A helping hand toward a diploma
Joseph Mustapha got an assist from Philadelphia Futures.
He had spent the night hiding under the bed, but now he was running.
Running for his life, with his mother pulling him away from their home in Freetown, Sierra Leone - away from rebel gunshots, away from life as he knew it.
Joseph Mustapha was 7 years old.
"She just pushed me with her friends. . . . She pushed me with her. I just jumped in the boat," said Mustapha, now 18. "She didn't follow me. She stayed back, and that was it." He hasn't seen his mother since.
Six years later, Mustapha made his way to Philadelphia for a reunion with his father and a new life.
He has come a long way from that day to his graduation from University City High School today - a journey he said would have been even harder without Philadelphia Futures, a nonprofit that mentors promising students through high school and college.
The group provides academic enrichment and financial assistance to students from neighborhood high schools.
Mustapha fit the bill, but finding Philadelphia Futures would be another journey in itself.
Instead of going to school, Mustapha spent six years in Africa, shuffling from friends in Nigeria to a refugee camp in Liberia and finally to Guinea, where he lived with relatives.
With the help of a U.S. refugee program, his father, James, who was living in Philadelphia, arranged for Joseph, three siblings, and a cousin to join him.
"I went to middle school just lost," said Mustapha, who arrived in Philadelphia speaking only his native Krio. "I didn't know anything that was going on."
The English-language classes helped, but not enough for him to understand his lessons. Shy and overwhelmed, he struggled until his eighth-grade science teacher at George Pepper Middle School, Stacey Siegel, started working with him after school on reading and writing. She helped him cultivate a love of science.
"By the end of my eighth-grade year . . . my grades actually moved from Ds and Fs to As and Bs, and they gave me an award for most outstanding student," Mustapha said, smiling.
As a freshman at University City, Mustapha focused on earning good grades. He saw sports, clubs, and hanging out as distractions.
Early in his sophomore year, a friend encouraged Mustapha to apply to Philadelphia Futures. The weekly after-school classes, summer sessions, and optional enrichment activities helped Mustapha break through his shyness and make time for fun.
Now, the student who once belonged to himself and his books has a job at Dunkin' Donuts and interns in a lab at the University of Pennsylvania with geneticist Sarah Tishkoff.
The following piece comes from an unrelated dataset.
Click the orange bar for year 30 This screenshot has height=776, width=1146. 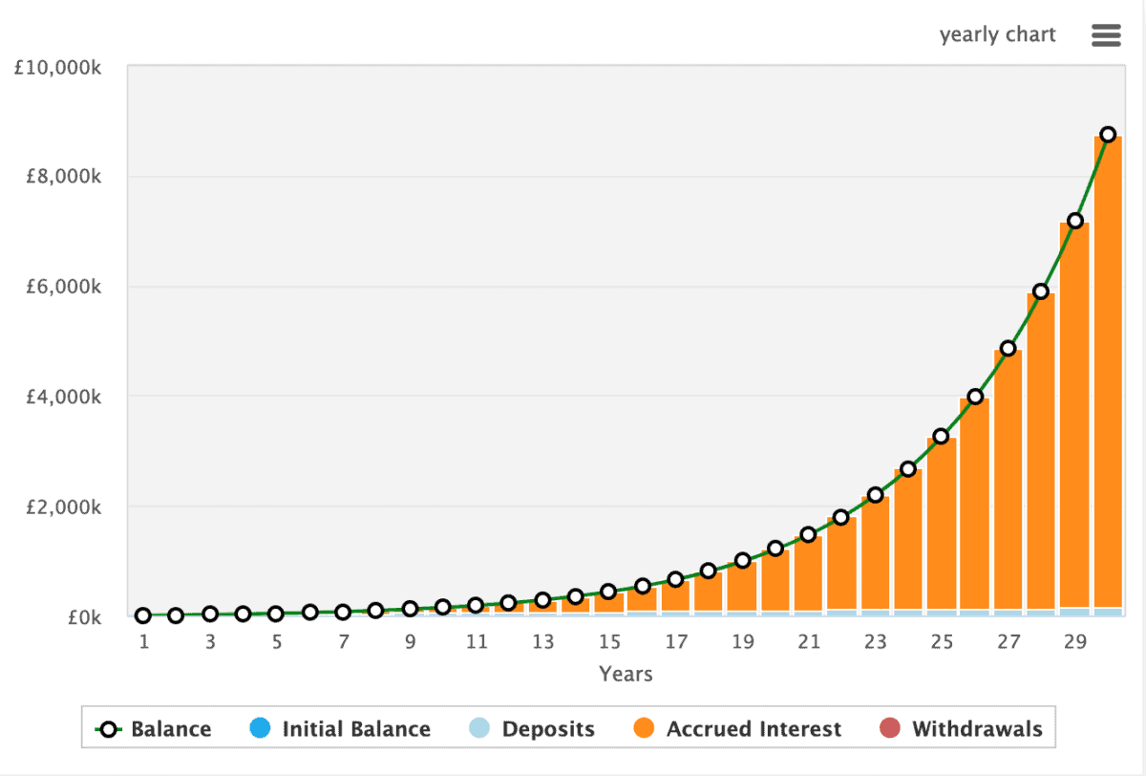[x=1108, y=382]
He ran cross-country and track and field, took poetry classes, and competed in moot court, placing third in a national competition.
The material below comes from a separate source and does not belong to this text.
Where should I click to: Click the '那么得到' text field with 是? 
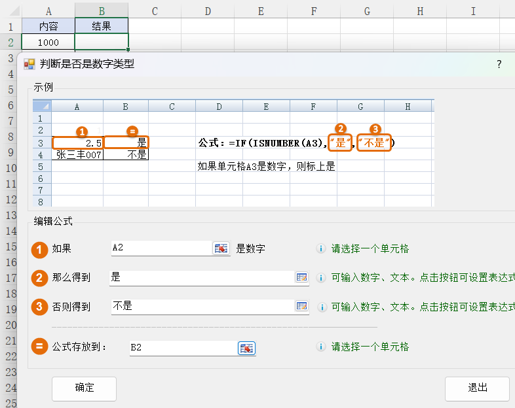(201, 277)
"Maybe I would have been able to achieve all my goals, but I wouldn't have been able to achieve what I have today [as] quick and easy than the way Philadelphia Futures made it for me," said Mustapha, who will attend Pennsylvania State University in the fall.
At Philadelphia Futures, he also wrote for a student newsletter and joined in a film series and a book club.
His youthful wisdom is striking, according to his adviser, Gabriel Bryant. "He has a nice, wise humor that very much entertains."
Mustapha's commitment earned him a $20,000 Townsend Scholarship set up this year by John Langan of Voorhees, president of Townsend Press, a West Berlin publishing company.
Langan contributed a total of $100,000, which also funded scholarships for nine of this year's 47 Philadelphia Futures high school graduates.
"Providing scholarships is also a matter of social justice," said Langan, who depended on a scholarship and part-time jobs to pay for his college education.
"Just because students come from the inner city doesn't mean they should be denied opportunities available for students from the suburbs," he added. Langan said he had given to the program because he trusted its mission.
In its 20 years, Philadelphia Futures has helped 803 students graduate from high school, and 315 earned a college degree or certificate.
"We keep them on the college path," said Joan Mazzotti, the program's director. "We keep them focused and motivated." Ninety-seven percent of Philadelphia Futures' high school graduates have enrolled in college.
All 47 of this year's high school graduates will attend college in the fall, a milestone noted during the group's graduation on June 10 in the Convention Center.
Mustapha was one of them.
"We were sort of blown away by him from the first time we met him," said Jenny Williams, who mentors Mustapha with her husband, David Foster. "He's independent. He's driven and knows where he wants to go. He knows how to create opportunities for himself and takes advantage of every opportunity that comes his way."
Mustapha plans to major in biological chemistry and wants to become a gynecologist-obstetrician. "I like the idea of bringing a baby into the world," he said.
His father, a licensed practical nurse, said he believed his son's interest in medicine had been nurtured at home.
"As soon as he got to this country, he started reading my medical books and asking questions," his father said.
James Mustapha said he had to remind his son not to stress out and to use his past to make him stronger.
Mustapha's dream remains to reunite with his mother in Sierra Leone after he gets started in college. For now, they speak regularly by phone, and she pushes him to prosper despite his past.
"No matter how hard life is for you, God will help you," Mustapha said. "Don't lose your hope, and don't lose your faith. Just keep working."